Bij rigide bronchoscopie wordt de luchtpijp van een verdoofde patiënt onderzocht, geëvalueerd en - indien nodig - behandeld met de juiste hulpmiddelen met behulp van een niet-bewegende bronchoscoop. Bij flexibele bronchoscopie wordt de patiënt niet volledig verdoofd, maar alleen verdoofd, zodat met een beweegbaar buizensysteem door de luchtpijp in de vertakkingen van de luchtwegen (bronchiën) kan komen, waar ze ook kunnen worden onderzocht. Over het algemeen wordt bronchoscopie gebruikt om vermoeden op te helderen long ziekten, diagnoses stellen, het verloop van de ziekte beoordelen en therapieën uitvoeren.

Endoscopie van het neus- or neusholte, ook wel rhinoscopie genoemd, is een onderzoeksprocedure in de oor-, neus- en keelgeneeskunde, waarmee de arts inzicht krijgt in de belangrijkste neusholte. Over het algemeen wordt onderscheid gemaakt tussen anterieure, middelste en posterieure rhinoscopie, waarbij verschillende structuren van de neus- worden onderzocht. Bij anterieure endoscopie worden de onderste neusschelpen en de onderste neusholte door de neusgaten beoordeeld.

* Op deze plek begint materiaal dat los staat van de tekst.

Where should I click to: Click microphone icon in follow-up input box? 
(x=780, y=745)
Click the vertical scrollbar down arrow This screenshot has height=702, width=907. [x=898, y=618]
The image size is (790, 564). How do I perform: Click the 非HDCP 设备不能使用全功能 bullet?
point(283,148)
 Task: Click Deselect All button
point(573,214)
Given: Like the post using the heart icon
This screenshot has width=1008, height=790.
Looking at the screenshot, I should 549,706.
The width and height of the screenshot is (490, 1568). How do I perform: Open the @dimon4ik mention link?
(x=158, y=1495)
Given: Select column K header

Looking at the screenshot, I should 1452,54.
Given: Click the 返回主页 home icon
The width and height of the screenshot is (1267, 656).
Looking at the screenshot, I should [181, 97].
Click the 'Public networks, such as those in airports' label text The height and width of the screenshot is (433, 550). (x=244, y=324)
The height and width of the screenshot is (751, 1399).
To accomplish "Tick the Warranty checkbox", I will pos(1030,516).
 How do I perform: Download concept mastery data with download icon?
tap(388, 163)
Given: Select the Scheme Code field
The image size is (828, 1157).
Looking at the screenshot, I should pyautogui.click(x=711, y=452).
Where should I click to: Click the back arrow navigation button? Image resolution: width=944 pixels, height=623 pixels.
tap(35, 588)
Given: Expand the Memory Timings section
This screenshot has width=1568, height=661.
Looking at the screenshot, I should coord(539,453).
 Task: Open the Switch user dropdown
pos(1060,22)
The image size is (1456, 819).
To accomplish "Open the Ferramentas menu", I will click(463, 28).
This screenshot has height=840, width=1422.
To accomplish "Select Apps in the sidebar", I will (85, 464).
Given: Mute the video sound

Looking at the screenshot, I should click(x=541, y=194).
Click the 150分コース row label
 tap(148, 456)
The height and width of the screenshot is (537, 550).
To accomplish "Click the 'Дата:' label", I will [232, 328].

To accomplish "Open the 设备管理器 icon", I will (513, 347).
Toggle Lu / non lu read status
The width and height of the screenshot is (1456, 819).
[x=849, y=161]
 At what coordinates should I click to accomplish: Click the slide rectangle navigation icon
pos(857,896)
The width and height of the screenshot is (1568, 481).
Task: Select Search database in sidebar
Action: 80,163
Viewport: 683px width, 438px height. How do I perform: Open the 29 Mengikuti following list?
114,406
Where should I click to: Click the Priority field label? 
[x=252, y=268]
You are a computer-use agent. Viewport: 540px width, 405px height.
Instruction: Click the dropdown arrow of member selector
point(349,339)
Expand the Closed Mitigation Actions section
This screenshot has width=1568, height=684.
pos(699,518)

Hiervoor is echter meestal geen endoscoop nodig, maar wordt meestal uitgevoerd met een zogenaamd neusspeculum. Voor de middelste endoscopie wordt echter een stijve of flexibele nasale endoscoop in de neus ingebracht na een oppervlakkige verdoving van de neusslijmvlies, zodat een betere en verdergaande beoordeling van de neusholte (de verschillende passages en conchae) is dan mogelijk. De posterieure endoscopie wordt uitgevoerd door middel van een schuine spiegel door de mond om de achterste delen van de neusholte.

De neusholte wordt meestal onderzocht op afwijkingen in het slijmvlies (zwelling, roodheid, ontsteking), voor poliepen, goedaardige of kwaadaardige andere tumoren, of voor vormvariaties of een neiging van de neustussenschot​ Omdat endoscopie een zogenaamde “minimaal invasieve ingreep” is (= een ingreep met minimaal weefselletsel), zijn er beduidend minder risico's dan bij een conventionele chirurgische ingreep. Endoscopische interventies voor diagnostische of therapeutische doeleinden hebben het voordeel dat de belasting van de patiënt aanzienlijk wordt verminderd en de genezing of het herstel sneller verloopt, waardoor een korter ziekenhuisverblijf en betere cosmetische resultaten mogelijk zijn.

Tot de risico's of complicaties die toch mogelijk zijn - maar in zeer kleine percentages voorkomen - behoren infecties, inwendige bloedingen, orgaanperforaties en cardiovasculaire aandoeningen. Om te voorkomen dat ziekteverwekkers bij het inbrengen van endoscopen en hun gereedschap in het lichaam terechtkomen, kan in sommige gevallen (hoogrisicopatiënten) vooraf een antibioticum worden gegeven. Inwendige bloeding kan optreden als bloed schepen tijdens het onderzoek gewond raken, maar deze kunnen meestal direct worden gestopt. Hetzelfde geldt voor orgaanpuncties, die tijdens het onderzoek met de juiste hulpmiddelen opnieuw kunnen worden gehecht.